- French EP

Single by the Beau Brummels

from the album Introducing the Beau Brummels
- B-side: "Still In Love With You Baby"
- Released: December 1964
- Recorded: 3 November 1964
- Studio: Golden State Recorders, San Francisco, California
- Genre: Folk rock; pop rock; beat;
- Length: 2:48
- Label: Autumn
- Songwriter: Ron Elliott
- Producer: Sylvester "Sly Stone" Stewart

The Beau Brummels singles chronology
|  | "Laugh, Laugh" (1964) | "Just a Little" (1965) |

= Laugh, Laugh =

1964 single by the Beau Brummels

"Laugh, Laugh" is a song by American rock group the Beau Brummels, written by guitarist Ron Elliott and produced by Sylvester Stewart, later known as Sly Stone. Released in December 1964 as the band's debut single, the song reached number 15 on the U.S. Billboard Hot 100 chart the following February. "Laugh, Laugh" was one of the first hit single to come out of the emerging San Francisco music scene in response to the British Invasion.
The song was later included on the band's first full-length album, Introducing the Beau Brummels, released in April 1965.

The Beau Brummels promoted the singles by appearing on several television shows, including a 1965 episode of The Flintstones in which the band gave an animated performance as the Beau Brummelstones. In 1994, "Laugh, Laugh" was selected to The Rock and Roll Hall of Fame's 500 Songs that Shaped Rock and Roll exhibit. Lead singer Sal Valentino reworked the song for his 2008 solo album, Every Now and Then.

==Background and composition==
In 1964, San Francisco disc jockeys Tom Donahue and Bobby Mitchell were looking for new acts to bring to their Autumn Records label.
They discovered the Beau Brummels performing at the Morocco Room, a club in nearby San Mateo, and signed the band shortly thereafter.
Donahue and Mitchell were eager to capitalize on Beatlemania, a phenomenon surrounding the Beatles that originated several years before in Germany and was spreading across the U.S. by this time.
The Beau Brummels had taken their name, a British term for an excessively well-dressed person, suggested to them, which lead singer Valentino maintained they didn't even know how to spell.
Even the harmonies of "Laugh, Laugh" were reminiscent of popular British acts of the time,
such as the Beatles and the Zombies.
However, songwriter-guitarist Ron Elliott said the song was directly influenced not by UK bands, but by U.S. pop group the Four Seasons.

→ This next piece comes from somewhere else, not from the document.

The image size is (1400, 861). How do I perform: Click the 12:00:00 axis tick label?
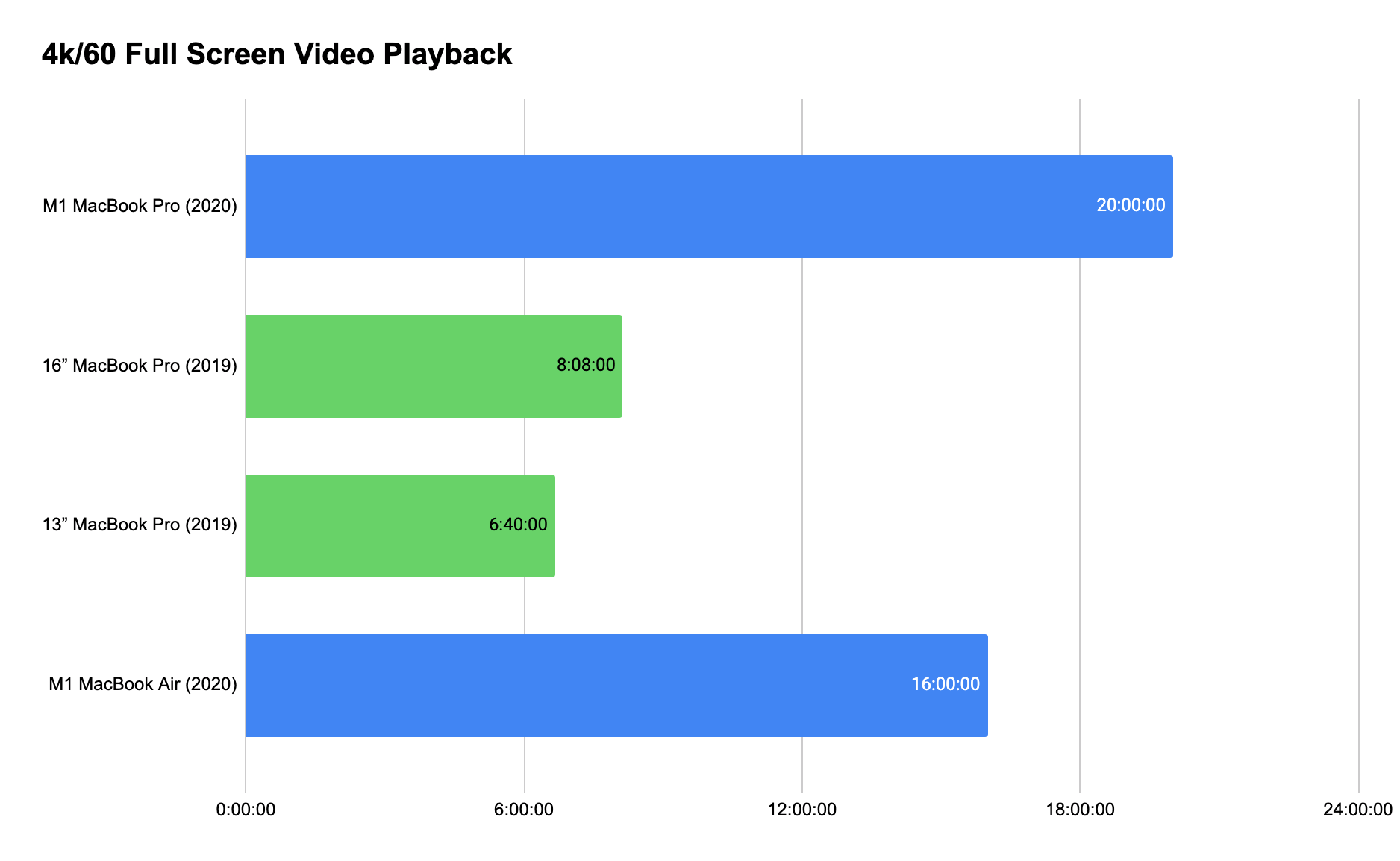802,810
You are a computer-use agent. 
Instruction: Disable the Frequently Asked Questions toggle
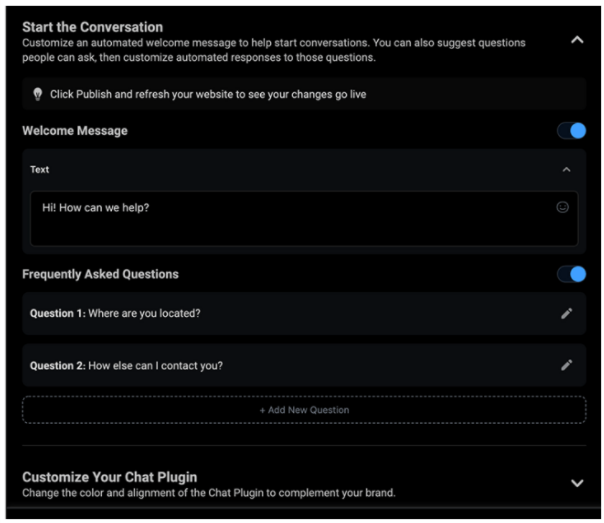coord(571,274)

Elliott grew up writing music inspired by theatrical composers such as George Gershwin and Jerome Kern, as well as country music artist Lefty Frizzell.
After forming the Beau Brummels with lead vocalist Sal Valentino, Elliott wanted to create simplified music that had mainstream appeal. He noted that "Laugh, Laugh" had a "very complex chord structure, but instead of using the major seventh chords and the passing chords that I prefer, I wrote the song in flat major and minor keys using a simplified tonal structure."
Elliott said he liked using minor keys as he believed they added an element of mystery to the music, similar to that of James Bond films.
Lyrically, "Laugh, Laugh" describes a rejected lover who takes pleasure in revenge when someone rejects the one who had rejected him.

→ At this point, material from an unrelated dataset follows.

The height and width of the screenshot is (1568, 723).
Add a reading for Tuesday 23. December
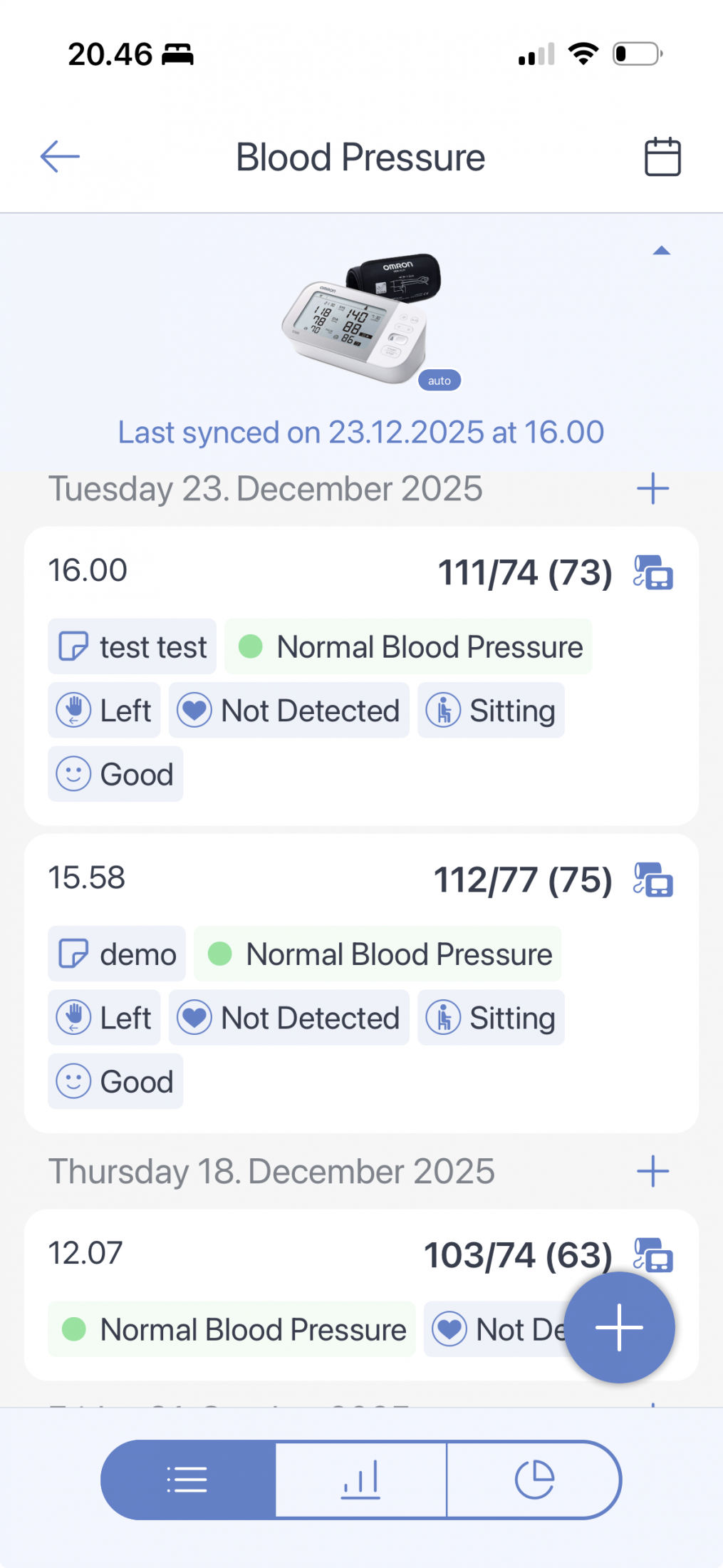(652, 489)
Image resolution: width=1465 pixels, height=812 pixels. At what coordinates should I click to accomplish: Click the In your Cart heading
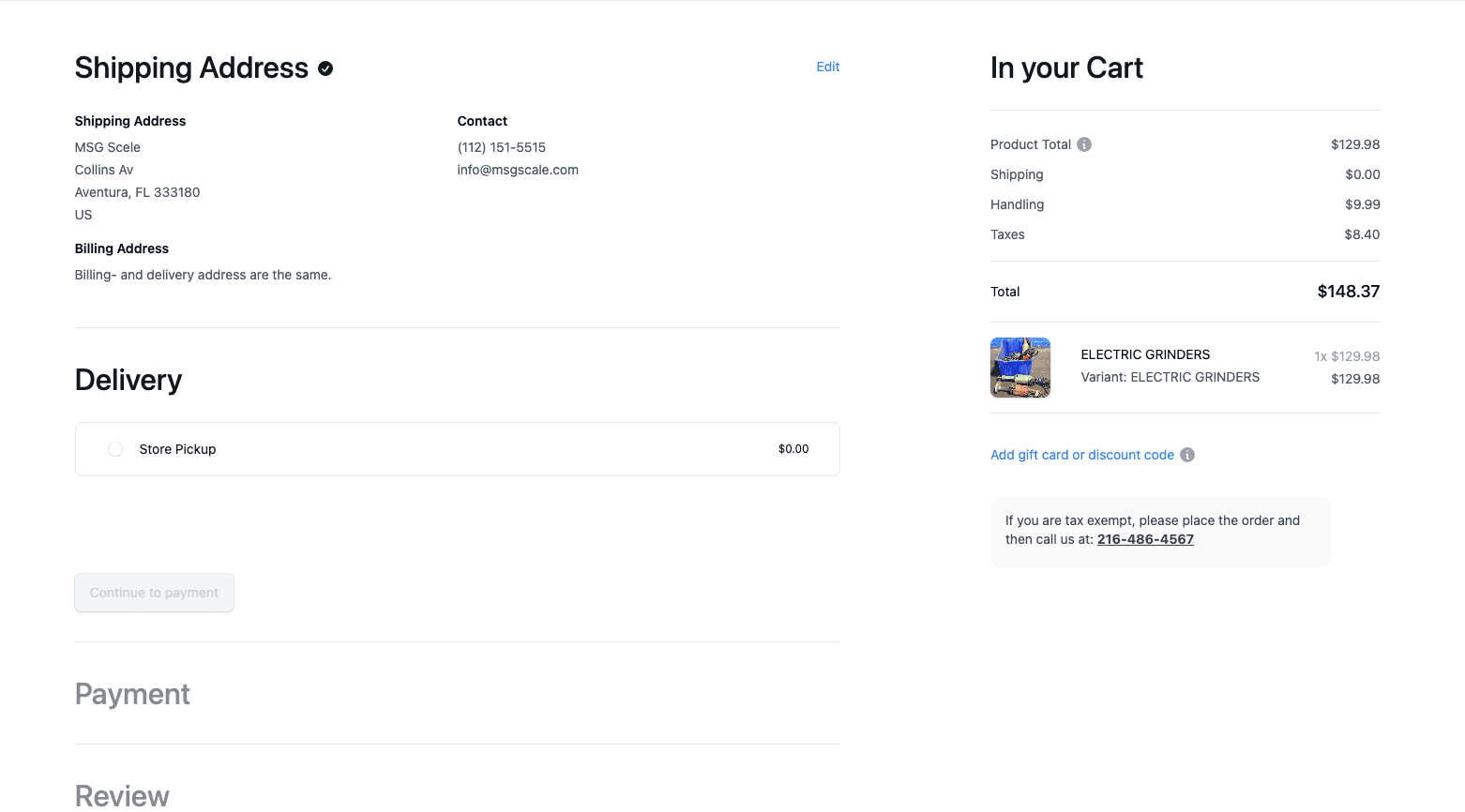(1066, 68)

The song features a harmonica, played by Declan Mulligan, throughout the tune.

The originally-released version of "Laugh, Laugh," universally heard in 1965 when it was a hit, fades out just before the second iteration of the line "Lonely/Oh so lonely." The full version does not fade out, but rather ends "cold" on an E chord. As most oldies radio stations today play songs provided by a music service rather than actual records, the version with the cold ending is heard almost universally now. This version also features a "yeah" uttered by Sal Valentino between the two iterations of "lonely" that was edited out of the original release.

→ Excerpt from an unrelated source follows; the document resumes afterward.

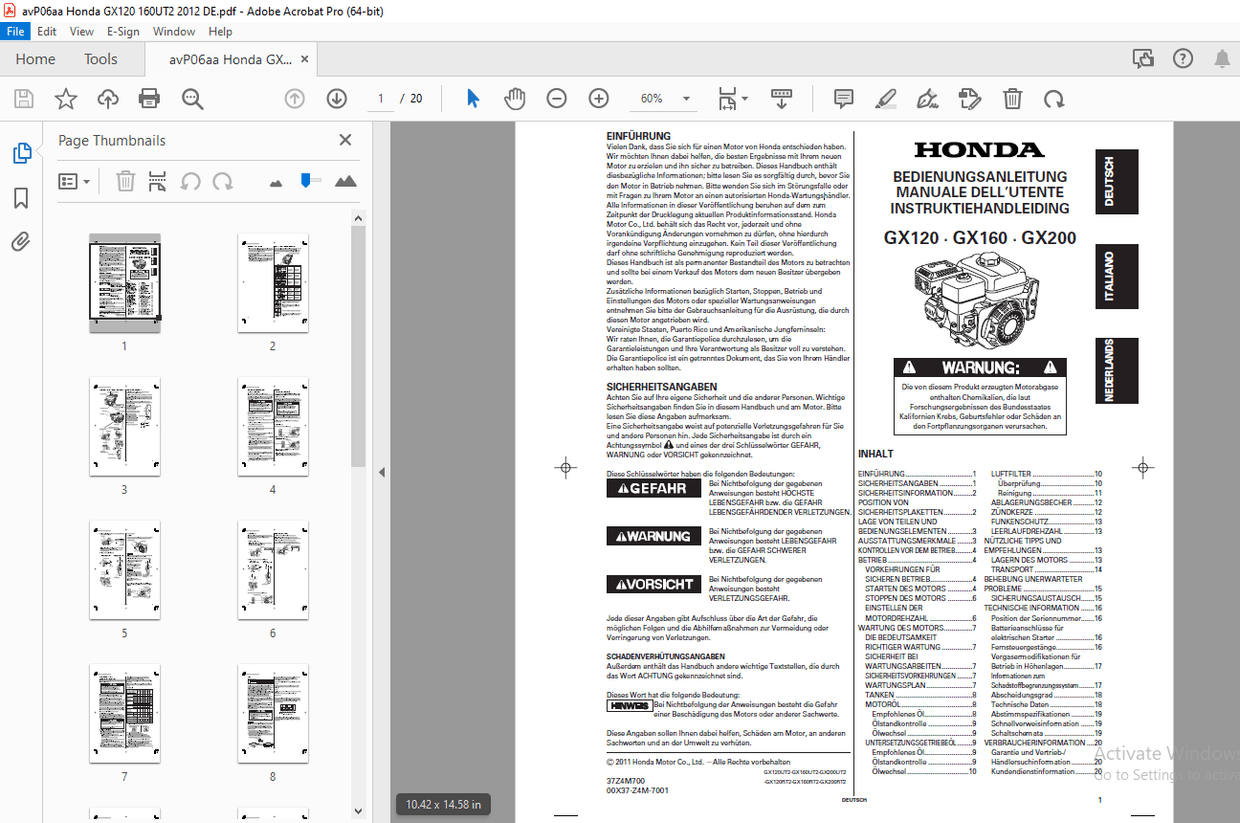Add a sticky note comment

843,98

The song was produced by Autumn house producer Sylvester Stewart, who later gained fame as Sly Stone of Sly & the Family Stone.
Valentino recalled the band's recording sessions with Stone: "He was only about nineteen or twenty when we worked with him. It was before all of his reputation came to be, that everybody knows him for now." Valentino added, "He was a cheerleader. He could play everything if we needed him to. He was great. He was the guy in San Francisco who knew how to make a record in the studio. There was nobody before him."
Elliott agreed, saying Stone was a positive influence on the band because of his talent, intelligence and experience.

==Release and reception==

"Laugh, Laugh" was released in December 1964, seven months after the band's formation.
In January 1965, the song entered the Billboard Hot 100 at number 96.
The song remained in the top 40 portion of the chart for eight weeks, peaking at number 15 in February.
Donahue believed the single would have peaked at number one if the band was on a label with stronger distribution.
In Canada, the song reached number two on RPM magazine's singles chart.
As the song climbed the charts, many listeners assumed the Beau Brummels were British, due to the band's name and musical style.
For their part, Donahue and Mitchell spread rumors that the band was indeed from the UK, and had the band dress in Beatlesque suits.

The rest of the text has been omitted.